→ Stated goal
Copy the data from the line with "You are a computer-use" to the line with "Viewport: 1321px width, 896px", including both of those lines. Omit the pictures.

→ Dataset excerpts
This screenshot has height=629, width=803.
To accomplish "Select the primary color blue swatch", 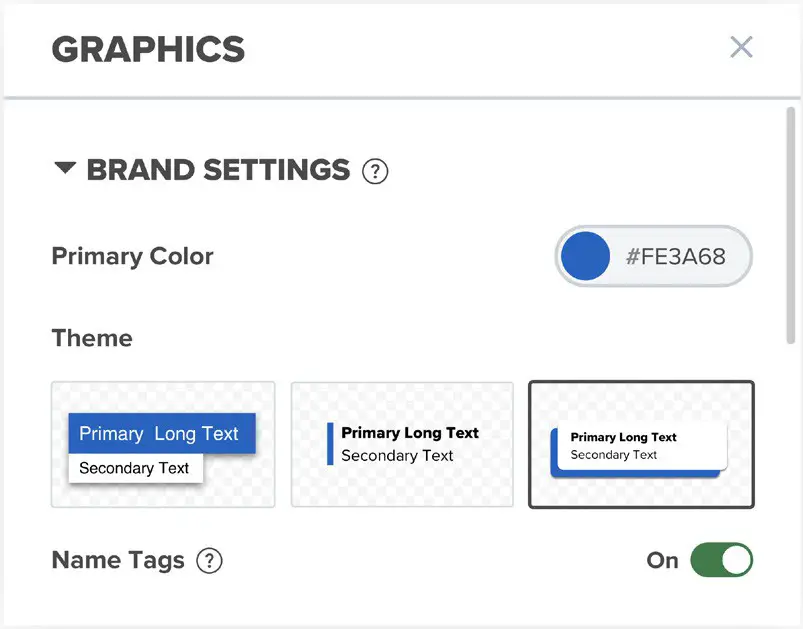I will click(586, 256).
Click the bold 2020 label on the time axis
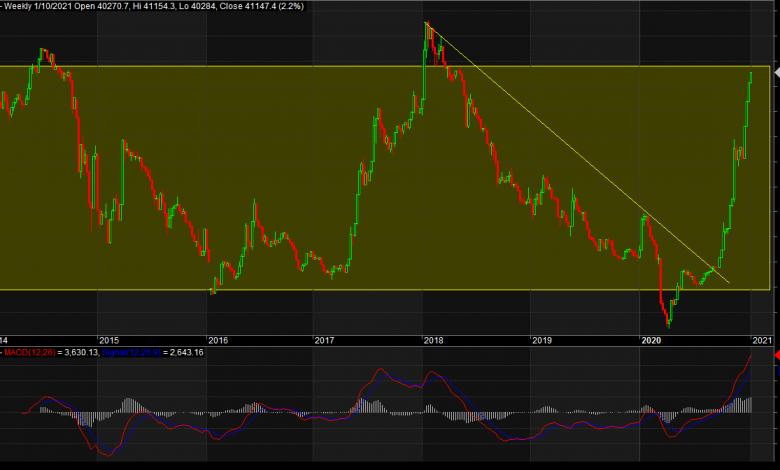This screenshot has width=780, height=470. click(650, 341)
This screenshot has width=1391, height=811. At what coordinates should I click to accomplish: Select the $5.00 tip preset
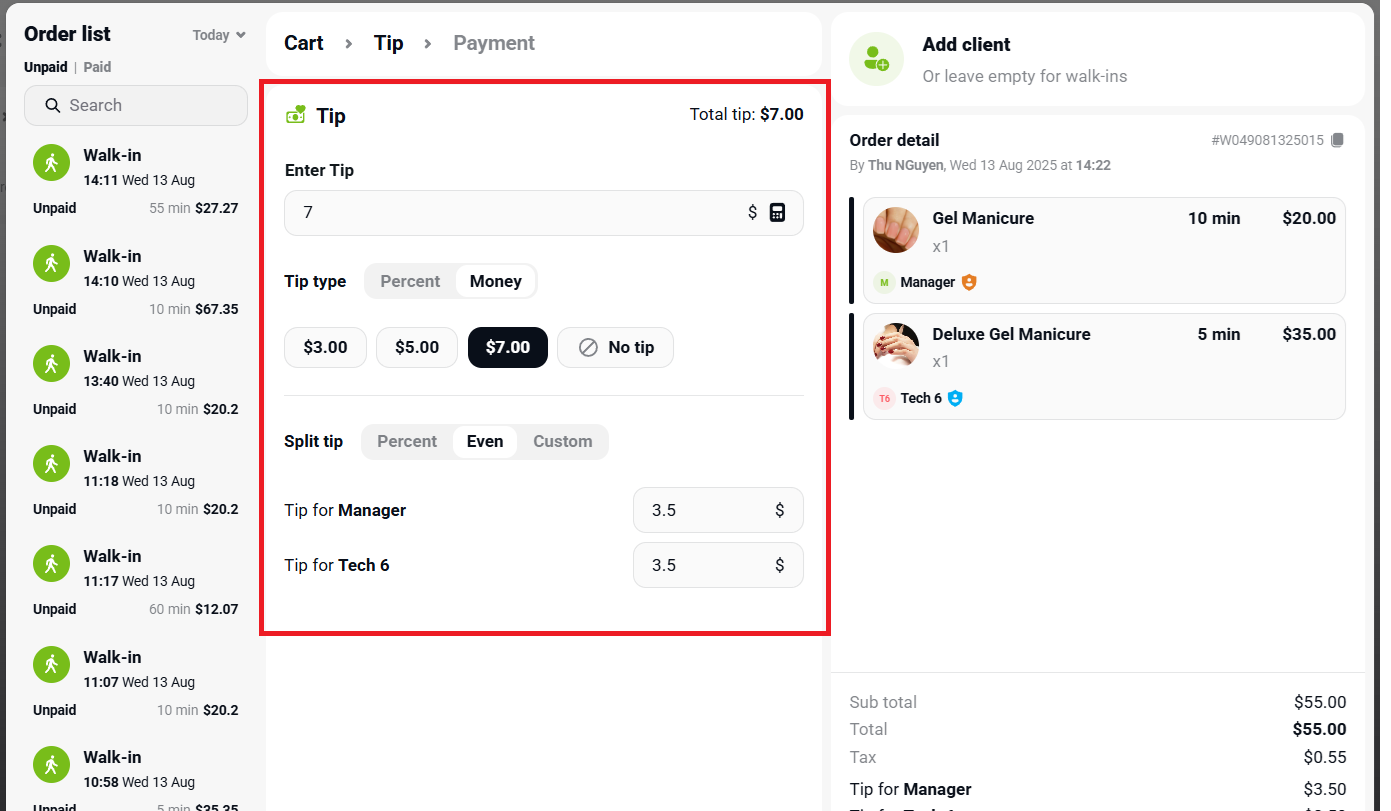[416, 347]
* * *
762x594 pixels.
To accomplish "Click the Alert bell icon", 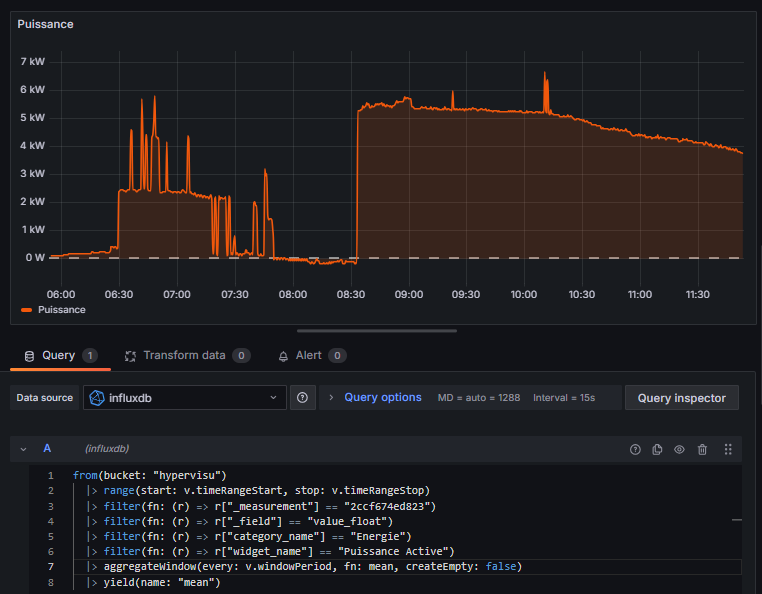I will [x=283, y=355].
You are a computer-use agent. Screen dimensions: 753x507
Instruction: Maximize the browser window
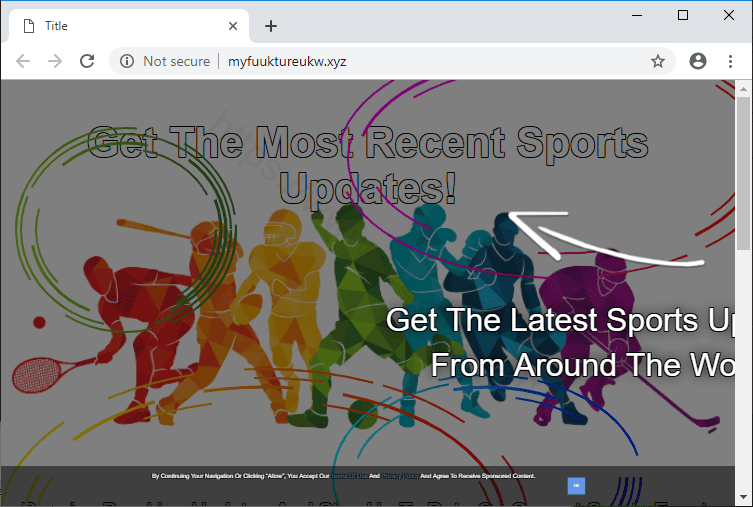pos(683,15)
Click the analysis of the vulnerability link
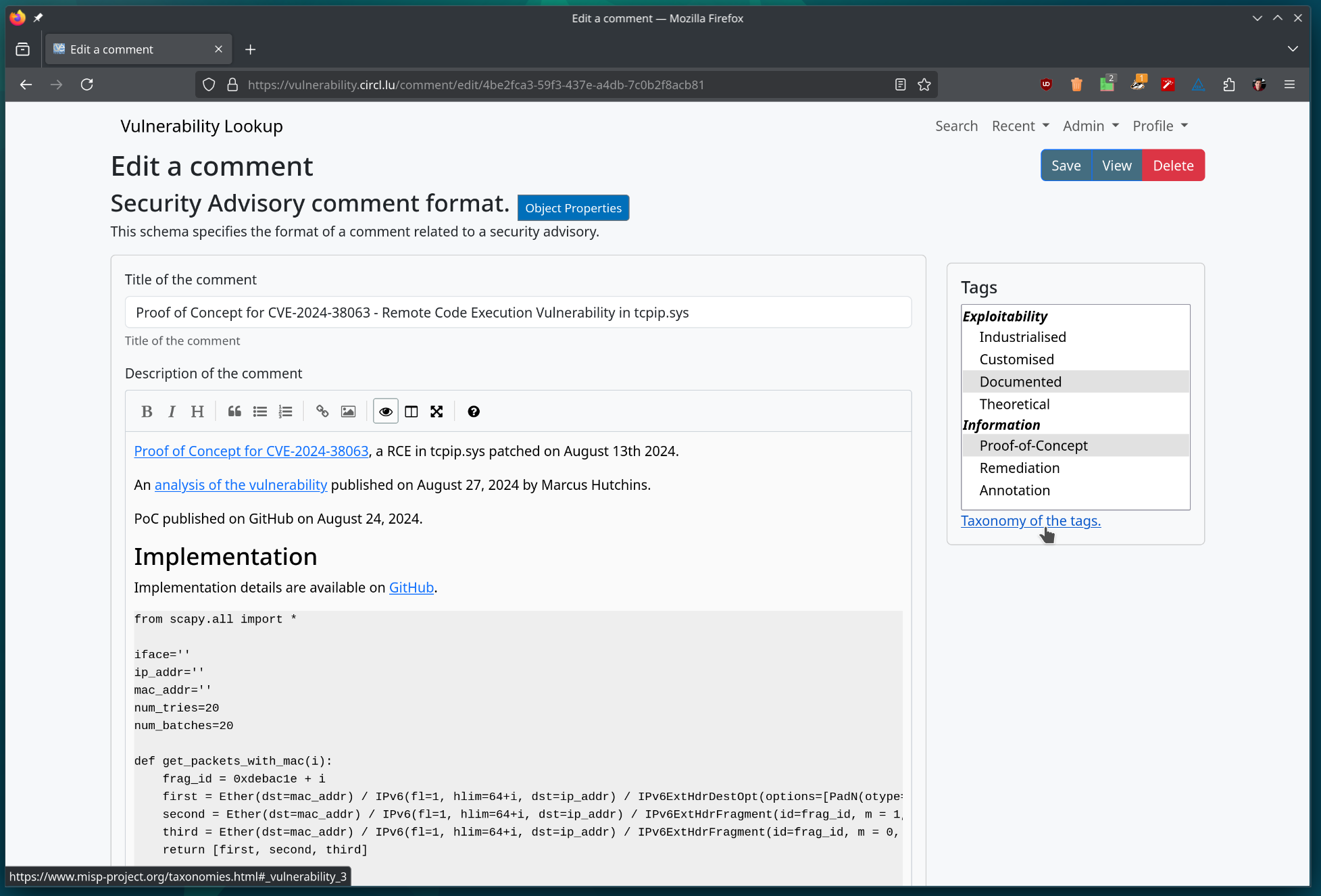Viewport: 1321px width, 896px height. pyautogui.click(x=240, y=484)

→ Reply to the exercise
You are a computer-use agent. Screen dimensions: 753x507
Instruction: Maximize the browser window
pos(683,15)
Click the analysis of the vulnerability link
Viewport: 1321px width, 896px height. pyautogui.click(x=240, y=484)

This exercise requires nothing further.